1.3.1 西瓜愈伤组织遗传转化方法 西瓜愈伤组织的遗传转化主要是参照西瓜遗传转化过程和愈伤诱导培养条件[19-20]，具体步骤如下：

（1）外植体制备：准备20粒ZTC种子，55 ºC 温汤浸种30 min，剥去种壳；在超净台中将种子在75%乙醇浸泡30 s，灭菌水清洗3遍，3%次氯酸钠浸泡15 min，然后用灭菌水清洗5～6遍，灭菌滤纸上晾干；平放到播种培养基（琼脂Agar powder 6.4 g·L-1），于28 ºC黑暗条件下生长2～3 d；待下胚轴长至5 mm左右时，在超净台中将每粒种子2片子叶分别切成4块，即为制备好的外植体。

（2）外植体侵染：在20 mL无菌注射器中加入10 mL MS液（M519 4.43 g·L^-1+蔗糖30 g·L-1+6-BA 1.5 mg·L^-1+40.0 mg·L-1乙酰丁香酮），取1 mL OD₆₀₀=0.8的菌液加入MS液体中制成侵染液；将制备好的外植体浸泡在侵染液中，抽真空15 min；弃侵染液，取出外植体平铺在灭菌滤纸上晾干。

（3）愈伤的组织培养：将晾干外植体移至含有1.0 mg·L^-1 2，4-D的MS固体培养基（M519 4.43 g·L^-1+蔗糖30.00 g·L^-1 + 琼脂G3251 3.00 g·L^-1+200 mg·L^-1 TMT）并调pH值为6.0以诱导愈伤组织。

1.3.2 西瓜愈伤组织编辑效率检测方法 使用体视荧光显微镜挑取发荧光的愈伤细胞，取20个独立愈伤组织细胞团混合成为1个样品，共计3个重复。

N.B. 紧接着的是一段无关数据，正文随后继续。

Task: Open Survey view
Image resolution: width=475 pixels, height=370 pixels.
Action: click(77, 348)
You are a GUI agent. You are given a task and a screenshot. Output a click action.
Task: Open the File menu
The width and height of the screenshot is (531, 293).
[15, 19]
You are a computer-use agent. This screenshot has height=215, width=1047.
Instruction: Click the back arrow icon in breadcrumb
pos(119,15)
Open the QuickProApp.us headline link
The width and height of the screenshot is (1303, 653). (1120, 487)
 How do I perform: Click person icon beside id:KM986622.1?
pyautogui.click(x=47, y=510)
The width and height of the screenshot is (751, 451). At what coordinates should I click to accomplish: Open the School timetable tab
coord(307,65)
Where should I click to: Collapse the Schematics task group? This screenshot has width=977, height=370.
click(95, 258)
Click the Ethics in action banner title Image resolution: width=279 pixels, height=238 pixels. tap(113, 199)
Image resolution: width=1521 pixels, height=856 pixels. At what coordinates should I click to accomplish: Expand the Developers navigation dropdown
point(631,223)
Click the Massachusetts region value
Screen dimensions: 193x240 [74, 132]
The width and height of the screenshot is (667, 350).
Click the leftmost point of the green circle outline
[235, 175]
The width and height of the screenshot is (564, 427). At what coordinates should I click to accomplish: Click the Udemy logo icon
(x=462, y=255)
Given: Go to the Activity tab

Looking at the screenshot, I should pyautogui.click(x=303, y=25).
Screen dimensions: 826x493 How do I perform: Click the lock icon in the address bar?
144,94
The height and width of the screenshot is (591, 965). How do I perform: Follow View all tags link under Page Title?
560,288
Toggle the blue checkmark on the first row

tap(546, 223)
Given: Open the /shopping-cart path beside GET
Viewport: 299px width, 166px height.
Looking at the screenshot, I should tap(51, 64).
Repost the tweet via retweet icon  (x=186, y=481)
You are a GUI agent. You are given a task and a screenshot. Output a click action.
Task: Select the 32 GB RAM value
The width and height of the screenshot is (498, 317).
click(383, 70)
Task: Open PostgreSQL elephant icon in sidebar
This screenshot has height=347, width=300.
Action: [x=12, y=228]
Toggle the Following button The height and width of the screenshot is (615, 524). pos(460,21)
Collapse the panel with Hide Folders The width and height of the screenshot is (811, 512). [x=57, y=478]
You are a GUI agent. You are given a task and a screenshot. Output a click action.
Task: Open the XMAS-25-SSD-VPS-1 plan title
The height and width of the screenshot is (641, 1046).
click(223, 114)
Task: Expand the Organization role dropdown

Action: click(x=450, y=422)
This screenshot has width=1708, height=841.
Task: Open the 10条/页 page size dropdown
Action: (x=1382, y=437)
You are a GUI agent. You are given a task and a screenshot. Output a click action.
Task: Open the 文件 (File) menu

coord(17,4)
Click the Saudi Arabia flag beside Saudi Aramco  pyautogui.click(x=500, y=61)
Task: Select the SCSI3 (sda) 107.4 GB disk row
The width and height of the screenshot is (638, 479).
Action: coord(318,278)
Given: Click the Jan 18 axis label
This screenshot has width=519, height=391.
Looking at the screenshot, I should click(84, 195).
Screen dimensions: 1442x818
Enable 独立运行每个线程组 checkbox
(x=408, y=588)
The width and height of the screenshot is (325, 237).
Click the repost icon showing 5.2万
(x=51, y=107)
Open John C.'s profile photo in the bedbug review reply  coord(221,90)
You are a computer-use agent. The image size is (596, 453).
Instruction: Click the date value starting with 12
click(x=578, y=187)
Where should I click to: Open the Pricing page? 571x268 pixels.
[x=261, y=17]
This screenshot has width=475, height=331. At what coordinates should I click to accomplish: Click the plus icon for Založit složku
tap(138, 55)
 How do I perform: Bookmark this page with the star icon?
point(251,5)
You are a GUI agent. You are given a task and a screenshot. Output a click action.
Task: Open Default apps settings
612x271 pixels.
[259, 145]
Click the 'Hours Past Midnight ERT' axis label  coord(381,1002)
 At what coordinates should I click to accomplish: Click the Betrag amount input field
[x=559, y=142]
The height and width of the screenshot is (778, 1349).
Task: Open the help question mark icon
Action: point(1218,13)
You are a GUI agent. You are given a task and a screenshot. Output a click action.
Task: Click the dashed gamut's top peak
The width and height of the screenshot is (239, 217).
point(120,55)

采用CTAB法提取发荧光愈伤组织DNA，设计引物PDS-F1/R1、PDS-F2/R2扩增含靶点的ClPDS基因序列送Sanger测序，设计引物PDSd-F1/R1、PDSd-F2/R2扩增包含靶点的ClPDS基因序列送深度测序（Hi-TOM），检测靶点编辑效率以及编辑类型[21]（表1）。